• [DIRECTIONS FOR THIS TASK]: Retype each line below precisely and omit all images.

-- RECORDS follows --

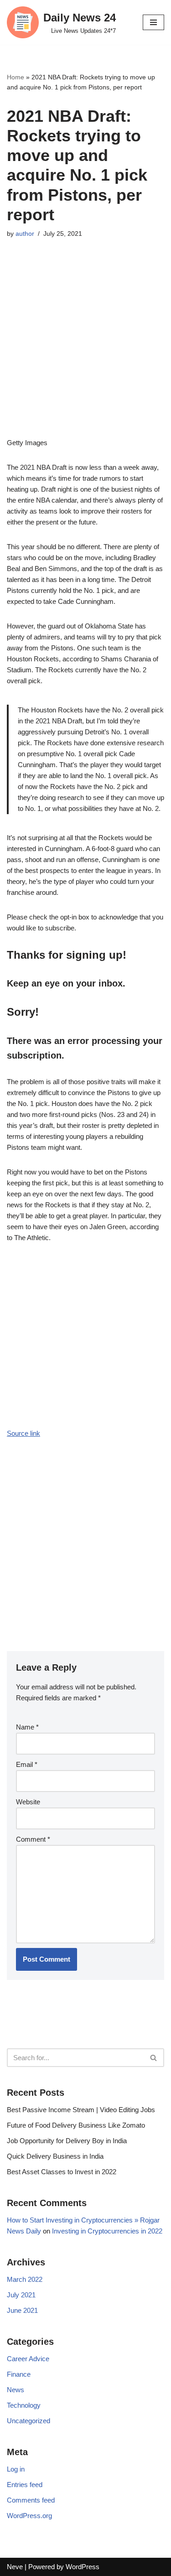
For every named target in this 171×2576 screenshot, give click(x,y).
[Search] (154, 2057)
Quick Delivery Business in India (55, 2156)
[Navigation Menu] (153, 22)
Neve (15, 2567)
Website (28, 1802)
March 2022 (24, 2279)
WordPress (82, 2567)
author (25, 233)
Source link (23, 1433)
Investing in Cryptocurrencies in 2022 (107, 2231)
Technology (24, 2405)
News (15, 2390)
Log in (16, 2469)
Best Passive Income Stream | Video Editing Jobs (81, 2110)
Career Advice (28, 2359)
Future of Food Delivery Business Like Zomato (76, 2125)
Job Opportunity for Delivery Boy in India (67, 2141)
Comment (33, 1839)
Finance (19, 2374)
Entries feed (24, 2484)
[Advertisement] (85, 351)
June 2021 (22, 2310)
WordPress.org (29, 2515)
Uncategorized (28, 2421)
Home (15, 77)
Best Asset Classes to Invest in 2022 (61, 2172)
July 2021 (21, 2295)
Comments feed (31, 2500)
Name (27, 1727)
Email (26, 1764)
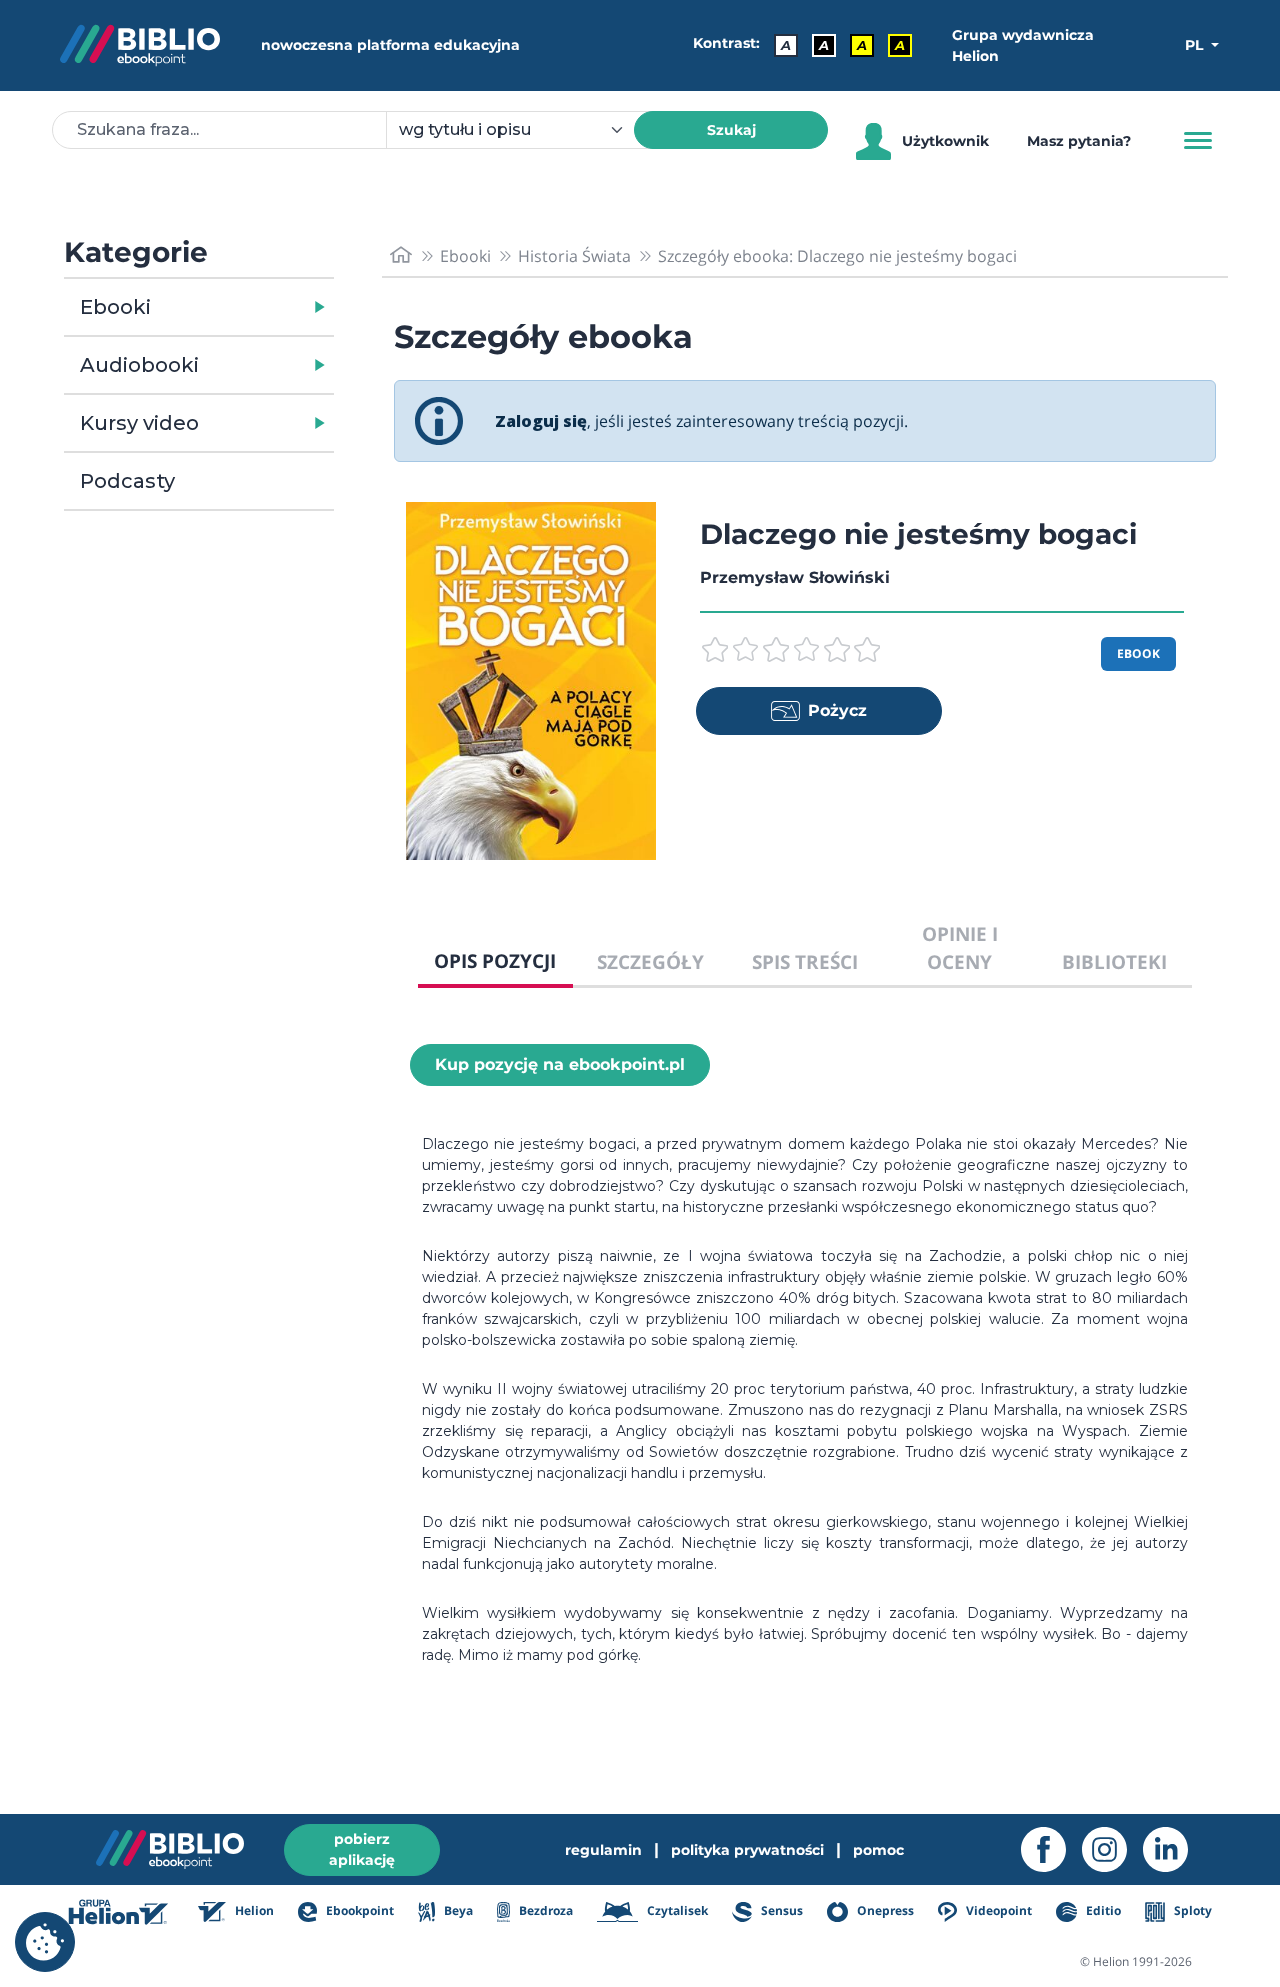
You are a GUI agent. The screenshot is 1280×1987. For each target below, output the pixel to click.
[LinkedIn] (1173, 1849)
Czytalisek (676, 1910)
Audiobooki (139, 365)
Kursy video (139, 423)
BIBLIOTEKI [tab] (1114, 961)
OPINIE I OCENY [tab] (960, 948)
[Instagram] (1112, 1849)
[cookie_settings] (45, 1942)
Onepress (884, 1910)
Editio (1101, 1910)
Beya (456, 1910)
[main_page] (401, 255)
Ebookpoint (358, 1910)
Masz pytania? (1079, 141)
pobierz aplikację (362, 1849)
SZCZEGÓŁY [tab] (650, 961)
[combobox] (522, 130)
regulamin (603, 1850)
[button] (250, 307)
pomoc (878, 1850)
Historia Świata (574, 256)
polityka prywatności (747, 1850)
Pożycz (837, 710)
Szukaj (731, 130)
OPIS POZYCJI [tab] (495, 960)
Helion (253, 1910)
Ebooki (115, 307)
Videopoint (997, 1910)
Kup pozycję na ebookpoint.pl (560, 1064)
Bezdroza (544, 1910)
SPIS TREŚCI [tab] (805, 961)
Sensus (780, 1910)
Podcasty (127, 481)
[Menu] (1198, 141)
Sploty (1191, 1910)
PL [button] (1196, 45)
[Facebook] (1051, 1849)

-- RECORDS concluded --

• [REPLY TO THE TASK]:
For every named target in this 171×2576 screenshot, give click(x,y).
[Search] (154, 2057)
Quick Delivery Business in India (55, 2156)
[Navigation Menu] (153, 22)
Neve (15, 2567)
Website (28, 1802)
March 2022 (24, 2279)
WordPress (82, 2567)
author (25, 233)
Source link (23, 1433)
Investing in Cryptocurrencies in 2022 (107, 2231)
Technology (24, 2405)
News (15, 2390)
Log in (16, 2469)
Best Passive Income Stream | Video Editing Jobs (81, 2110)
Career Advice (28, 2359)
Future of Food Delivery Business Like Zomato (76, 2125)
Job Opportunity for Delivery Boy in India (67, 2141)
Comment (33, 1839)
Finance (19, 2374)
Entries feed (24, 2484)
[Advertisement] (85, 351)
June 2021 (22, 2310)
WordPress.org (29, 2515)
Uncategorized (28, 2421)
Home (15, 77)
Best Asset Classes to Invest in 2022 (61, 2172)
July 2021 (21, 2295)
Comments feed (31, 2500)
Name (27, 1727)
Email (26, 1764)
You are a GUI agent. The screenshot is 1280×1987. For each target below, output the pixel to click.
[LinkedIn] (1173, 1849)
Czytalisek (676, 1910)
Audiobooki (139, 365)
Kursy video (139, 423)
BIBLIOTEKI [tab] (1114, 961)
OPINIE I OCENY [tab] (960, 948)
[Instagram] (1112, 1849)
[cookie_settings] (45, 1942)
Onepress (884, 1910)
Editio (1101, 1910)
Beya (456, 1910)
[main_page] (401, 255)
Ebookpoint (358, 1910)
Masz pytania? (1079, 141)
pobierz aplikację (362, 1849)
SZCZEGÓŁY [tab] (650, 961)
[combobox] (522, 130)
regulamin (603, 1850)
[button] (250, 307)
pomoc (878, 1850)
Historia Świata (574, 256)
polityka prywatności (747, 1850)
Pożycz (837, 710)
Szukaj (731, 130)
OPIS POZYCJI [tab] (495, 960)
Helion (253, 1910)
Ebooki (115, 307)
Videopoint (997, 1910)
Kup pozycję na ebookpoint.pl (560, 1064)
Bezdroza (544, 1910)
SPIS TREŚCI [tab] (805, 961)
Sensus (780, 1910)
Podcasty (127, 481)
[Menu] (1198, 141)
Sploty (1191, 1910)
PL [button] (1196, 45)
[Facebook] (1051, 1849)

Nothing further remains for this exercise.